The Reserve Bank of India (RBI) today reduced the policy repo rate under the liquidity adjustment facility (LAF), by 25 basis points, from 7.5 per cent to 7.25 per cent with immediate effect.
The reverse repo rate under the LAF, also stands adjusted to 6.25 per cent. The Marginal Standing Facility (MSF) rate and the Bank Rate, both stand adjusted to 8.25 per cent with immediate effect.
The cash reserve ratio (CRR) of scheduled banks has however been retained at 4 per cent of their net demand and time liabilities.
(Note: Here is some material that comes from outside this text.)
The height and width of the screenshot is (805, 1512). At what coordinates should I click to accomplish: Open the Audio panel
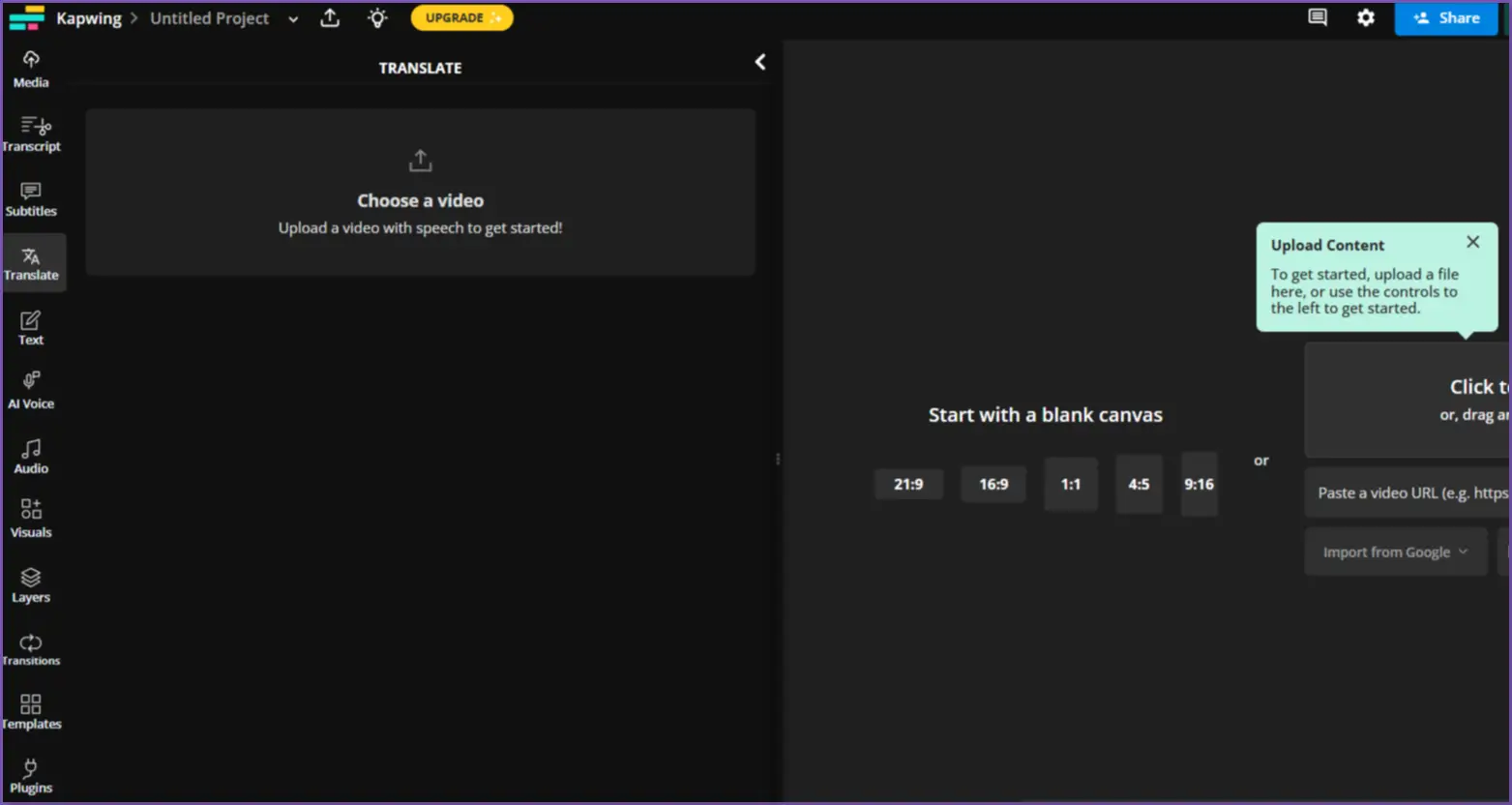(x=30, y=455)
The baseline GDP growth has been projected at 5.7 per cent and the WPI inflation is expected to be range-bound around 5.5 per cent during the current fiscal.
In its Monetary Policy Statement 2013-14, the RBI has stated that the balance of risks stemming from the Reserve Bank's assessment of the growth-inflation dynamic, yields little space for further monetary easing.
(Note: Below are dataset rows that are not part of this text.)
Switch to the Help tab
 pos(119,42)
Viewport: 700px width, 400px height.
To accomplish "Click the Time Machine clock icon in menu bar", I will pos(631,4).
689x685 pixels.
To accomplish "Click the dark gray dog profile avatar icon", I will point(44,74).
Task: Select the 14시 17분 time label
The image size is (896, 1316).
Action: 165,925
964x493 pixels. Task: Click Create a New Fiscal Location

Speaking on the statement, RBI Governor D Subbarao said that the monetary policy action, by itself, cannot revive growth and it needs to be supplemented by efforts towards easing the supply bottlenecks, improving governance and stepping public investment.
He also said that upside risks to inflation are still significant in the short term in view of supply imbalances, correction in administrative prices of fuel and rising minimum support price for crops.
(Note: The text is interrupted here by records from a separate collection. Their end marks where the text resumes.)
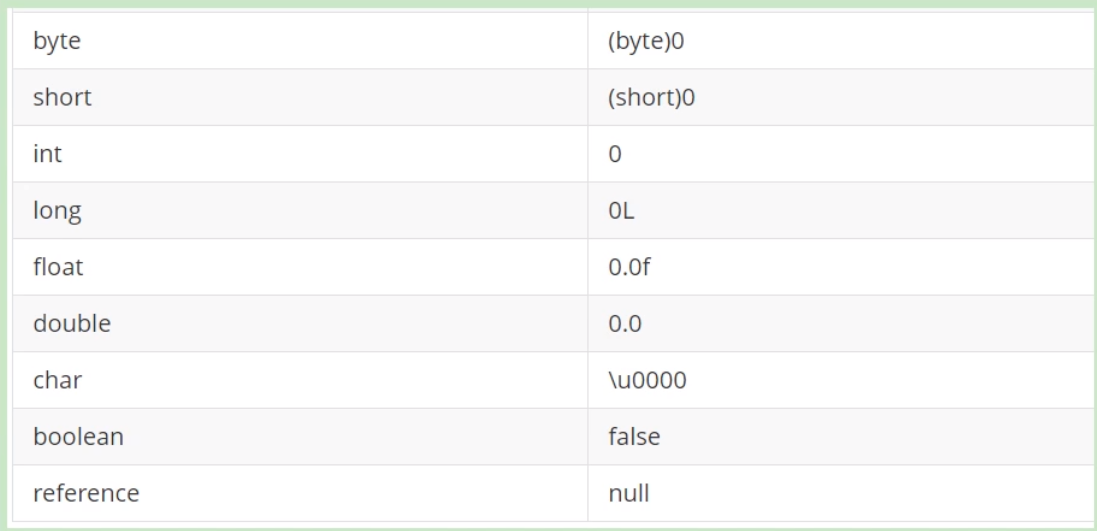
Task: Click the '0L' default value
Action: click(x=620, y=211)
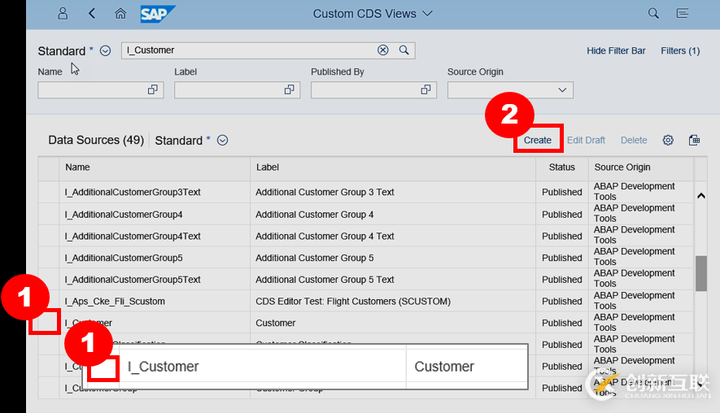Image resolution: width=720 pixels, height=413 pixels.
Task: Open value help for Published By filter
Action: pyautogui.click(x=426, y=90)
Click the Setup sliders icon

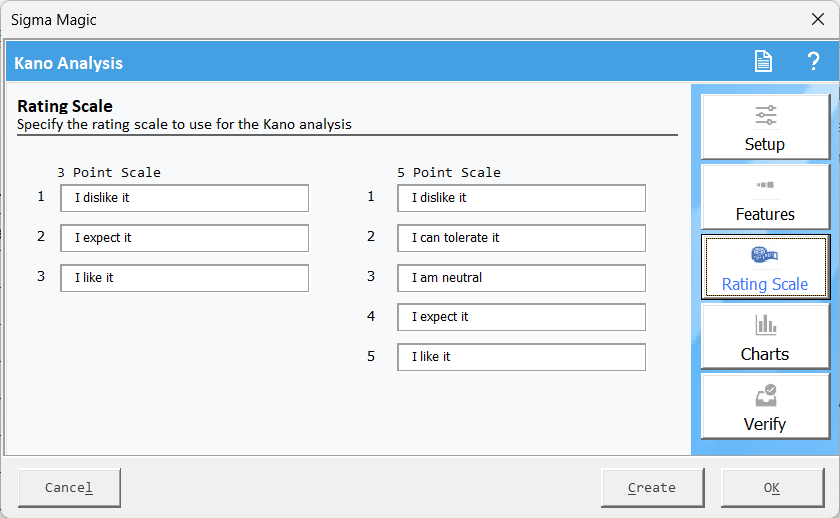pos(765,115)
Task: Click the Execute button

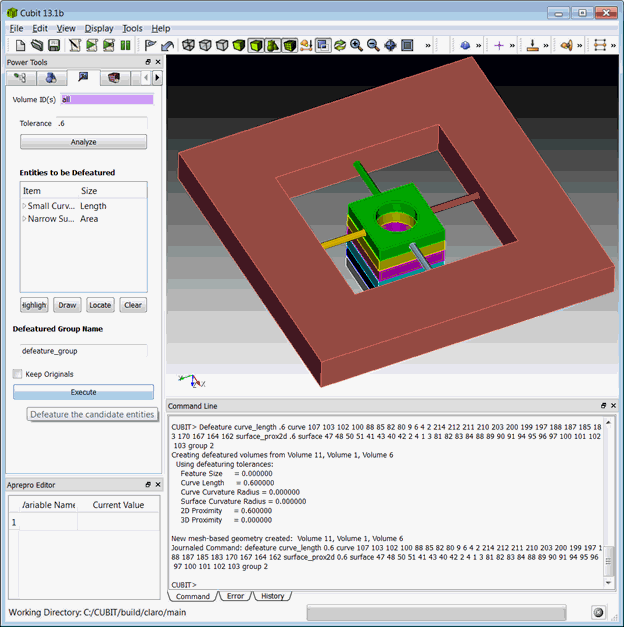Action: (83, 392)
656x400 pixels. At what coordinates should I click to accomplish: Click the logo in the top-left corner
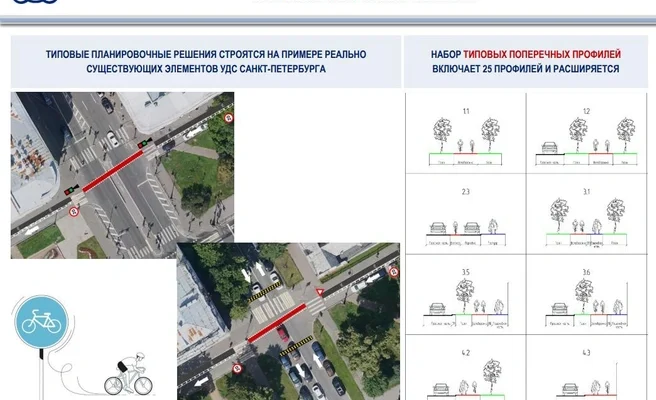point(18,4)

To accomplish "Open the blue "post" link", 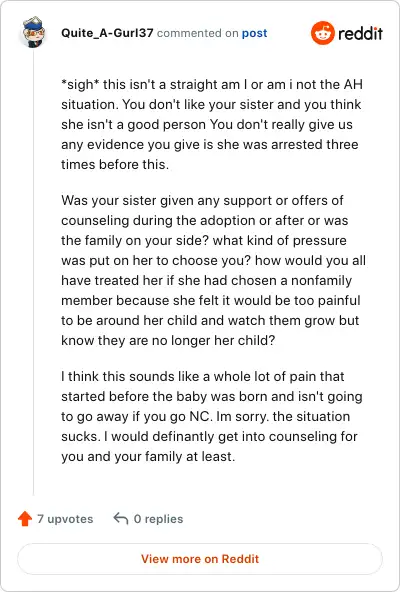I will 255,33.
He stated that given these factors, monetary policy cannot afford to lower its guard against the possibility of resurgence in inflation pressures.
The RBI Governor also warned that the biggest risk by far to the Indian economy stems from Current Account Deficit (CAD).
Interest rates on home and car loans will ease following RBI’s decision to cut key policy rates.
The next mid-quarter review of Monetary Policy for 2013-14 will be announced on June 17, 2013.